A unique strength of this preconception cohort is the prospective assessment of a large population of women at median 17.7 weeks before pregnancy. It is this feature that provided the capacity for characterizing the relationship between pre-gravid and first trimester weight measurements. We recognize that a limitation of this analysis is that the study population was comprised of a relatively homogenous subset of a single ethnicity (Chinese women with education level and household income shown in Table 1), such that these findings ideally require replication in other populations of different ethnicities, demographics and body habitus types. Furthermore, selection bias could arise from the decision to participate in this cohort. That said, the INTERGROWTH-21 project demonstrated that the pattern of weight gain in pregnancy is remarkably conserved in women across ethnic groups around the world (including China, India, Kenya, Oman, Brazil, Italy, United Kingdom and United States)15. Moreover, as described earlier, the setting of this study in Liuyang was specifically selected as one where features of the local environment (single maternity hospital and pre-marriage health assessment) made it possible to establish a large preconception cohort.

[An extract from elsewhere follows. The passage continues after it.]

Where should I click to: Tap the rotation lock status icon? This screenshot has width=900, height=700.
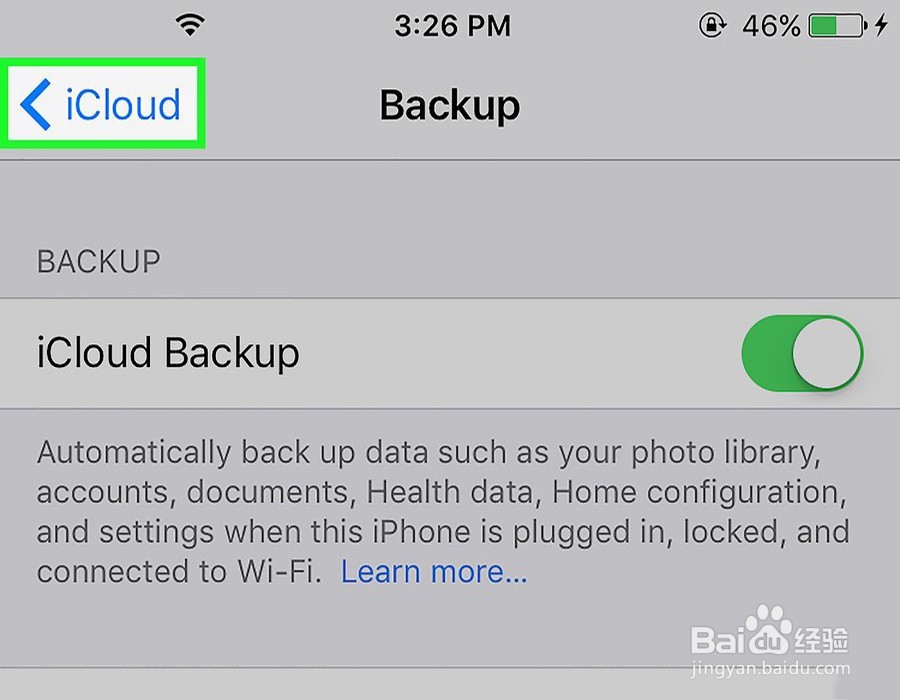(x=712, y=25)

In conclusion, this prospective preconception cohort demonstrates that maternal weight in first trimester shows good concordance with pre-gravid measurement. Furthermore, the concordance between pre-gravid and first trimester weight is consistent across the first trimester from 8 to 14 weeks gestation. Thus, taken together, these data provide a degree of validation for the widespread practice in clinical research of treating first trimester weight measurement as a surrogate for maternal weight before pregnancy.